Goal of the exercise: Copy out every record exactly.

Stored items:
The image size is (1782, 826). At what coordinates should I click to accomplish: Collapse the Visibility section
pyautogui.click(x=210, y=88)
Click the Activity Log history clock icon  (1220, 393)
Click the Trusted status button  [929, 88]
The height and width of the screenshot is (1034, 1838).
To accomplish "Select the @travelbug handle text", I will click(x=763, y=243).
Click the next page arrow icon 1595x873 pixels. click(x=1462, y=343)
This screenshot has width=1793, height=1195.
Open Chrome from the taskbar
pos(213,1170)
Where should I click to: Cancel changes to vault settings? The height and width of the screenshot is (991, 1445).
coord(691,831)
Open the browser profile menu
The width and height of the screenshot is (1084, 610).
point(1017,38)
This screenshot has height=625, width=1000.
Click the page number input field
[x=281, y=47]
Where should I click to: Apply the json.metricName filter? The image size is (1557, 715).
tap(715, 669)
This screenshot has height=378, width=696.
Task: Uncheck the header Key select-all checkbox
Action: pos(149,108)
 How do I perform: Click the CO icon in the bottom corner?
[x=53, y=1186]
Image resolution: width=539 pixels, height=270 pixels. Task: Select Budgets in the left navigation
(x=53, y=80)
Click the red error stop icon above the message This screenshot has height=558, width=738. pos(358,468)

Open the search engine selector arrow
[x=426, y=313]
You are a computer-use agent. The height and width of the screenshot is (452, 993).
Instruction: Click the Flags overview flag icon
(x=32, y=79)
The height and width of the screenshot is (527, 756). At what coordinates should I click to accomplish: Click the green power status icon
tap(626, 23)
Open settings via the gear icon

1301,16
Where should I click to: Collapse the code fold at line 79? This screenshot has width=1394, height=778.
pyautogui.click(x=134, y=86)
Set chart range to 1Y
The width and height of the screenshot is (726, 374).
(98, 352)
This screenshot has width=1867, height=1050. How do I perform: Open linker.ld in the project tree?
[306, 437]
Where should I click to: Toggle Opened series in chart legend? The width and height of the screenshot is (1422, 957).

Result of this task:
The image size is (1782, 826). At what coordinates should I click to accomplish: Collapse the Visibility section
pyautogui.click(x=210, y=88)
Click the Activity Log history clock icon  (1220, 393)
Click the Trusted status button  [929, 88]
The height and width of the screenshot is (1034, 1838).
To accomplish "Select the @travelbug handle text", I will click(x=763, y=243).
Click the next page arrow icon 1595x873 pixels. click(x=1462, y=343)
This screenshot has width=1793, height=1195.
Open Chrome from the taskbar
pos(213,1170)
Where should I click to: Cancel changes to vault settings? The height and width of the screenshot is (991, 1445).
coord(691,831)
Open the browser profile menu
The width and height of the screenshot is (1084, 610).
point(1017,38)
This screenshot has height=625, width=1000.
Click the page number input field
[x=281, y=47]
Where should I click to: Apply the json.metricName filter? The image size is (1557, 715).
tap(715, 669)
This screenshot has height=378, width=696.
Task: Uncheck the header Key select-all checkbox
Action: pos(149,108)
 How do I perform: Click the CO icon in the bottom corner?
[x=53, y=1186]
Image resolution: width=539 pixels, height=270 pixels. Task: Select Budgets in the left navigation
(x=53, y=80)
Click the red error stop icon above the message This screenshot has height=558, width=738. pos(358,468)

Open the search engine selector arrow
[x=426, y=313]
You are a computer-use agent. The height and width of the screenshot is (452, 993).
Instruction: Click the Flags overview flag icon
(x=32, y=79)
The height and width of the screenshot is (527, 756). At what coordinates should I click to accomplish: Click the green power status icon
tap(626, 23)
Open settings via the gear icon

1301,16
Where should I click to: Collapse the code fold at line 79? This screenshot has width=1394, height=778.
pyautogui.click(x=134, y=86)
Set chart range to 1Y
The width and height of the screenshot is (726, 374).
(98, 352)
This screenshot has width=1867, height=1050. How do I perform: Open linker.ld in the project tree?
[306, 437]
Where should I click to: Toggle Opened series in chart legend? The width and height of the screenshot is (1422, 957).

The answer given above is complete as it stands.